Question: Is it permissible to make a bequest in favor of some of the children to the exclusion of others?

Answer – and Allah is the One who grants success: Allah, exalted is He, has already made a bequest concerning the children, and has clarified His bequest to them; so it is not permissible to transgress the bequest of Allah, exalted is He, and to oppose it. He, exalted, said: "Allah instructs you concerning your children: for the male is like the share of two females", then He said at the end of that: "An obligation from Allah. Indeed, Allah is ever Knowing, Wise" [al-Nisāʾ:11]. So Allah, exalted is He, has informed that He has prescribed that as a prescription and has made it obligatory as an obligation, and that this prescription issues from the requirement of knowledge and wisdom.
Furthermore, bequest was obligatory before the revelation of the verses of inheritance in Sūrat al-Nisāʾ. Allah, exalted is He, said: "Prescribed for you, when death approaches any of you, if he leaves wealth, is that he should make a bequest for the parents and close relatives" [al-Baqarah:180]. Then, when the verses of inheritance in Sūrat al-Nisāʾ were revealed, the Prophet (may Allah bless him and his family and grant them peace) said: “Indeed Allah has given every one entitled [to a right] his right, so there is no bequest to an heir.”
Yes, if one of the children has a large family, and is poor and in need, while the rest of the children are in a better situation than him, and the father wishes to bequeath something to this poor child because of his poverty and need – then there is no objection to that.
Likewise, if one of the children shows much kindness and good treatment toward his father, unlike the rest of the children, and the like of that – then this is permissible and constitutes a specific [exception].
The proof of that is His, exalted is He, saying: "Or feeding, on a day of severe hunger, an orphan of near kin" [al-Balad:14–15], and His, exalted is He, saying: "Is there any reward for good other than good?" [al-Raḥmān:60]. And even if no evidence had come regarding that from the Sharīʿah, the intellect would itself have specified such cases.
Yes, and there is no contradiction between what we have mentioned and the hadith: “There is no bequest to an heir”; for what is meant by the hadith is the negation of the bequest that had been obligatory in the beginning of Islam. When the verses of inheritance were revealed, they abrogated it, so the Prophet (may Allah bless him and his family and grant them peace) said: “There is no bequest to an heir,” meaning that the bequest which had been obligatory upon you and prescribed for you – its obligation has been lifted, so it is not obligatory nor prescribed upon you. What is not meant by that is the negation of validity, which is the closer apparent meaning, because the indications of context show that what is meant is the negation of obligation, and this is not hidden from one who reflects.
Moreover, among what may support what we have mentioned is that it is established in the narration that Allah, exalted is He, has made for a person one-third of his wealth at the end of his life with which he may dispose by bequest and by drawing near to Allah with it in whatever avenues of righteousness he wishes; and the people with the greatest claim to righteousness and to drawing near to Allah through righteousness toward them are those who are closest, then those who are next closest.

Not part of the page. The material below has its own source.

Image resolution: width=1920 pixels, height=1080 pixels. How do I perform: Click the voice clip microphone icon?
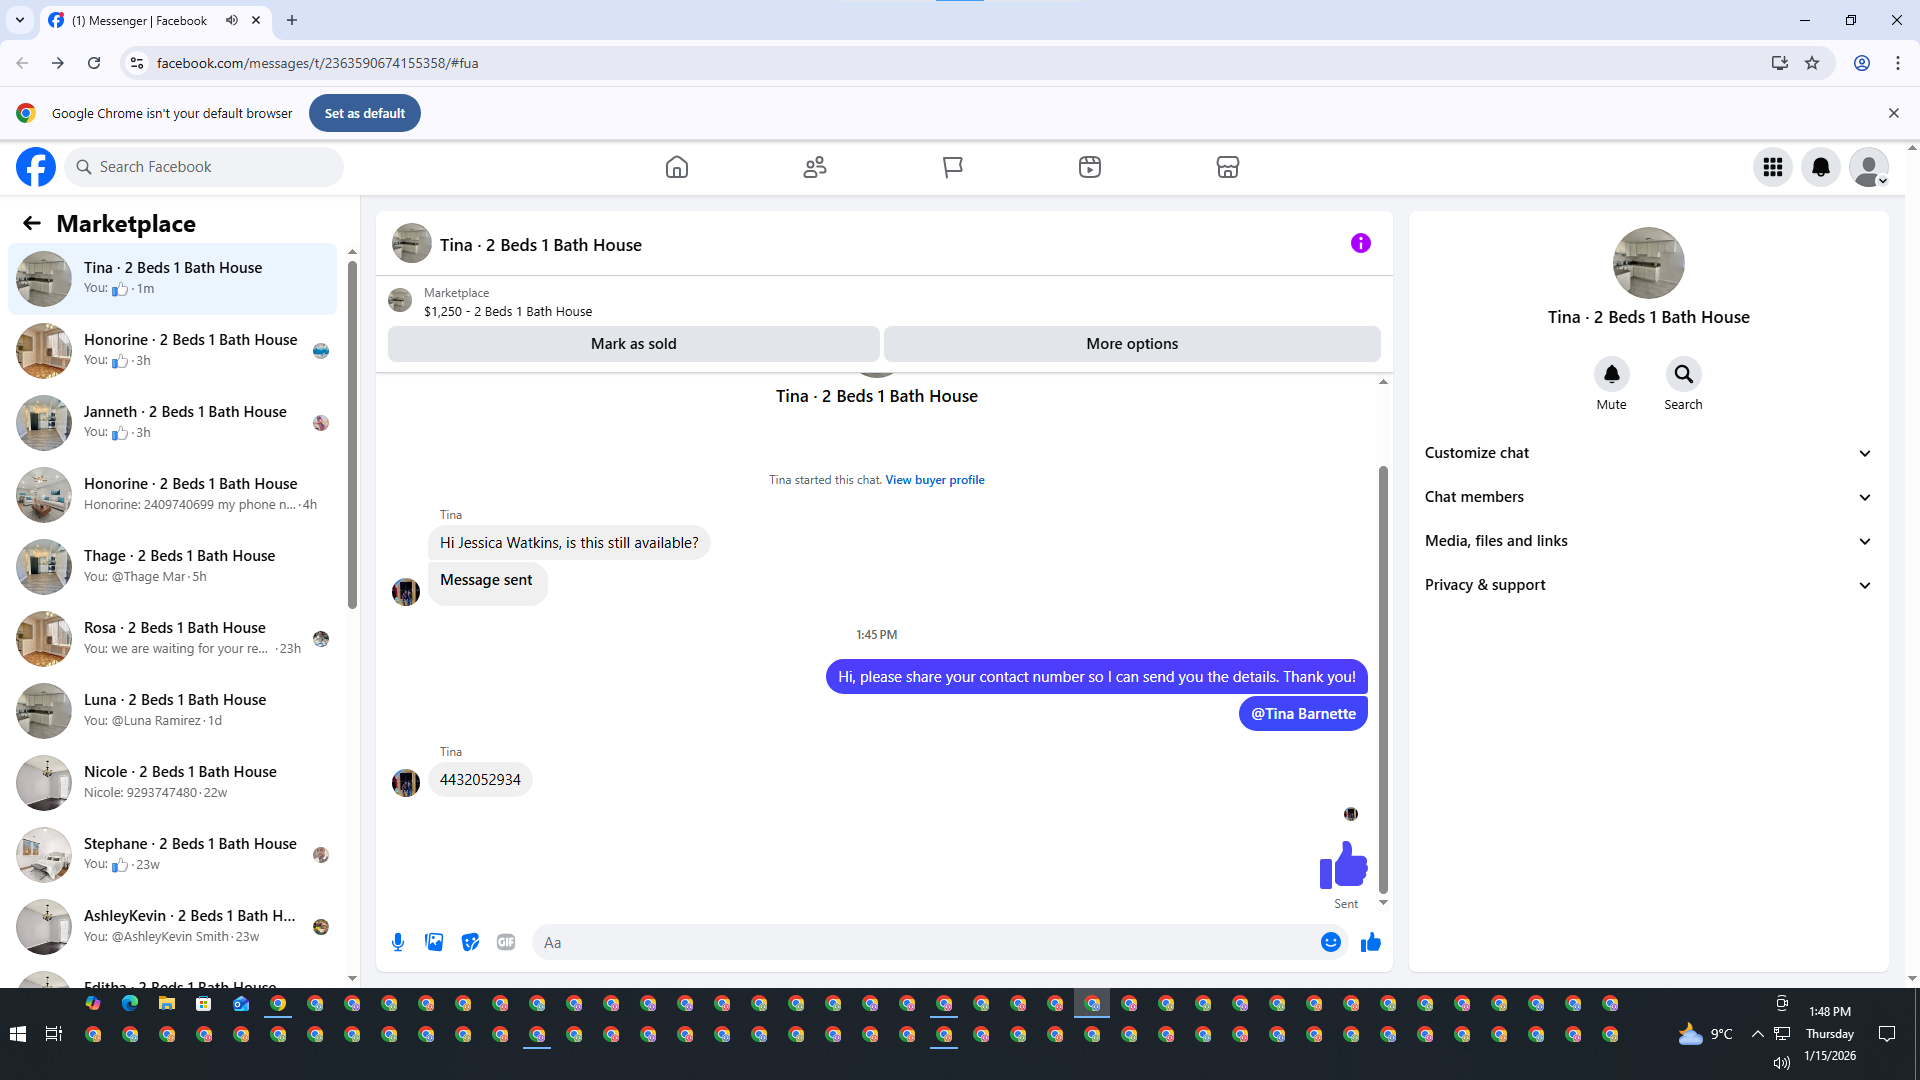point(398,942)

If it is said: It is narrated from the Prophet (may Allah bless him and his family and grant them peace): “Fear Allah and treat your children equally.”
We say: [The hadith is] specific to what we have mentioned. Also, the one who gives his children, each according to his need, is not contradicting equality; for the one who spends on his young and his adult children, and clothes them both, is equal between them, even if the adult needs many times what the young one needs, in terms of larger garments and greater food.